The course is designed for both those interested in just reading and understanding research done with statistical methods and for those who already use or plan to use statistical research methods in their own work.

During the course series we will go through six empirical papers published in leading IS and management journals, and analyze how these papers were done. The methods and research designs used in these papers cover a majority of methods and designs used in these journals. If you master all the methods and techniques presented during the course, you would be ideally capable to publish in these journals – if you have already a new theoretical insight and access to appropriate data.

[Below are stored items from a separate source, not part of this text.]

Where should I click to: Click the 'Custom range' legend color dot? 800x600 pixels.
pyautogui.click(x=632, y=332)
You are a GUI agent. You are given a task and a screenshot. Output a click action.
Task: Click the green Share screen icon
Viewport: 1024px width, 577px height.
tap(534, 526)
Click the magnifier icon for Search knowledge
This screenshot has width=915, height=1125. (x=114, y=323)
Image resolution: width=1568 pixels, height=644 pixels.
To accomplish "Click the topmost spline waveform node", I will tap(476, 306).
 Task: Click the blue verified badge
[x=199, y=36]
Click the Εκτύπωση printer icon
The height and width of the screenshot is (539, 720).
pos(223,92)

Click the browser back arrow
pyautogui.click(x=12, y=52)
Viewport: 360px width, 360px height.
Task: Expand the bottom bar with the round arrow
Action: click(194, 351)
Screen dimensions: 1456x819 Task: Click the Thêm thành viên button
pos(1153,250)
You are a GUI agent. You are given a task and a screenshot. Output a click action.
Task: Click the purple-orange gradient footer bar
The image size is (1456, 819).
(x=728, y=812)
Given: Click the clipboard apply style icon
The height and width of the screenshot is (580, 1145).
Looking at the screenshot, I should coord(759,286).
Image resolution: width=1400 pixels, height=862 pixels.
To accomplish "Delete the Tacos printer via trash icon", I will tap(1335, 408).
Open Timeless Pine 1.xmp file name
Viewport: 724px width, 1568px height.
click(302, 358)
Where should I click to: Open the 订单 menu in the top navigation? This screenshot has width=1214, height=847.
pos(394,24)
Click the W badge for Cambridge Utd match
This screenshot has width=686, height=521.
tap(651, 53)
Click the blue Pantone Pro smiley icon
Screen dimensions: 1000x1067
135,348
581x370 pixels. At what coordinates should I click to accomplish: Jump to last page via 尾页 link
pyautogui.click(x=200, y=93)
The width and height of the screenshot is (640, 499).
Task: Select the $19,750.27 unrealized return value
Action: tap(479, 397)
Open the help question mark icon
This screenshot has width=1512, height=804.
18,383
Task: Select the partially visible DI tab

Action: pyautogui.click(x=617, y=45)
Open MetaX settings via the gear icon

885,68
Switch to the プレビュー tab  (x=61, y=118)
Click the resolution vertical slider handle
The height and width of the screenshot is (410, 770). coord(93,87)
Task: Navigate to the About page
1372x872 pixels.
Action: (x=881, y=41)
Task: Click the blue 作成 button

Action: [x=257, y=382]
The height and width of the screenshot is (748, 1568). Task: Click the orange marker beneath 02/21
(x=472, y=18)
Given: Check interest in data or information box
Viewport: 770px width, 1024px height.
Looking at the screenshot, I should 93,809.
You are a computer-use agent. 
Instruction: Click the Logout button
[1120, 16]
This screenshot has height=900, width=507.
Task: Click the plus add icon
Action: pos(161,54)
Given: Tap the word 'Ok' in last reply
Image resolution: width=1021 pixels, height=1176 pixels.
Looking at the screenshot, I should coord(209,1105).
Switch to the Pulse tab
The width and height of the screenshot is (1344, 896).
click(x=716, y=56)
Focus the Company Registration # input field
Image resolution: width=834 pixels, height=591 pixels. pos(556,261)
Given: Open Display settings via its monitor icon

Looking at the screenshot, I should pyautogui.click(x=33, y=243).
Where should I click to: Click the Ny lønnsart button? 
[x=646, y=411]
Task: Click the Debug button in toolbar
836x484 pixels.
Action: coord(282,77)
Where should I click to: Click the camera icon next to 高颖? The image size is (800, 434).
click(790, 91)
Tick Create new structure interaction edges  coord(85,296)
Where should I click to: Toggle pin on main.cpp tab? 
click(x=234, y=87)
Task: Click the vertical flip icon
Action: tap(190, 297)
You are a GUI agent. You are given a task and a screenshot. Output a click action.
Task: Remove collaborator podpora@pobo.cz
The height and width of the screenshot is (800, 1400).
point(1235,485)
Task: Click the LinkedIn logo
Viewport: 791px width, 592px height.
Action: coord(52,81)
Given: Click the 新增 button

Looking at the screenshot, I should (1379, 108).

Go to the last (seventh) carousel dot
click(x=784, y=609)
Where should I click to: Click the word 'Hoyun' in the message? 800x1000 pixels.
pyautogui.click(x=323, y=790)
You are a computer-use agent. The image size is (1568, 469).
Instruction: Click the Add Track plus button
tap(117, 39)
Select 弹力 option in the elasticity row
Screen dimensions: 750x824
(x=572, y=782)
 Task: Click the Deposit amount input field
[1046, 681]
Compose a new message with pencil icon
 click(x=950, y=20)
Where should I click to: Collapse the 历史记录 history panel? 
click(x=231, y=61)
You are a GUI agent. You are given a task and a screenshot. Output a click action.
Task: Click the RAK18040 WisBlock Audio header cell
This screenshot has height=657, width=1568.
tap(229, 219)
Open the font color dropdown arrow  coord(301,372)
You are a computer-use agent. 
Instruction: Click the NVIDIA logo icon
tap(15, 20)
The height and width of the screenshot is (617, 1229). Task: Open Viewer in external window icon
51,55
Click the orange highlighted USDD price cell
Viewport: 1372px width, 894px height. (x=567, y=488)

In this second course, we continue studying the use of regression analysis for research applications. We address how regression analysis can be used for estimating moderation and mediation models. Then we extend the regression model to nonlinear and non-normal case by introducing the generalized linear model and one of its variants, logistic regression. Calculating and plotting of marginal effects as way to interpret the regression results are covered. You can complete the course using either Stata, R, or SPSS.

The course has a pre-class readings package and a pre-class assignment that must be returned before the course and a post-class report that must be returned after the course. You should reserve at least two days for the pre-class assignment and at least a day for the post-class report. You can participate the course even if you did not participate on the first course.

 

Detailed Program

 Day 1 – Morning

Course introduction

Review of the first course content

Further issues in linear regression models

  • Relationship between linear model and correlation matrix
  • More on endogeneity
  • Multicollinearity and other issues

Interaction (moderated and curved) effects

  • Introduction to nonlinear effects
  • Marginal effects and marginal plots
  • Centering and collinearity
  • Simple slopes tests

Discussion on the pre-class assignment (if time)

Day 1 – Afternoon (computer class)

Interaction (moderated and curved) effects

  • Specification and estimation of nonlinear effects
  • Marginal effects and marginal effects plots
  • Effect size interpretation and reporting

Working on the data-analysis assignment and post-class report

Day 2 – Morning

Mediation effects

  • Estimation of mediation models with regression
  • Calculating and testing the direct effect
  • Boostrap confidence intervals for the mediation effect

Generalized linear model (GLM)

  • Introduction
  • Maximum likelihood estimation
  • Logistic regression
  • More on link function and distribution family

Day 2 – Afternoon (computer class)

Excel exercise Maximum likelihood estimation

  • Linear regression with maximul likelihood estimation
  • Logistic regression

Mediation effects

  • Estimation of mediation models with regression
  • Calculating and testing the direct effect
  • Boostrap confidence intervals for the mediation effect

Working on the data-analysis assignment and post-class report

Credit points

Doctoral students participating in the seminar can obtain 2 credit points. This requires participating on both days and returning the pre-class assignment and post-class report. 

Registration fee

This seminar is free-of-charge for Inforte.fi member organization's staff and their PhD students. For others the participation fee is 400 €. The participation fee includes access to the event and the event materials. Lunch and dinner are not included.